▶ INSTRUCTIONS TO FOLLOW: Write the whole listing out again, word for word.

▶ DATA TO EXAMINE:
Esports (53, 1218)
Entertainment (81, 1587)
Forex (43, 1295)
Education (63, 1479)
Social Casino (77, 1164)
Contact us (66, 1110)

▶ EXERCISE RESULT:
Esports (53, 1218)
Entertainment (81, 1587)
Forex (43, 1295)
Education (63, 1479)
Social Casino (77, 1164)
Contact us (66, 1110)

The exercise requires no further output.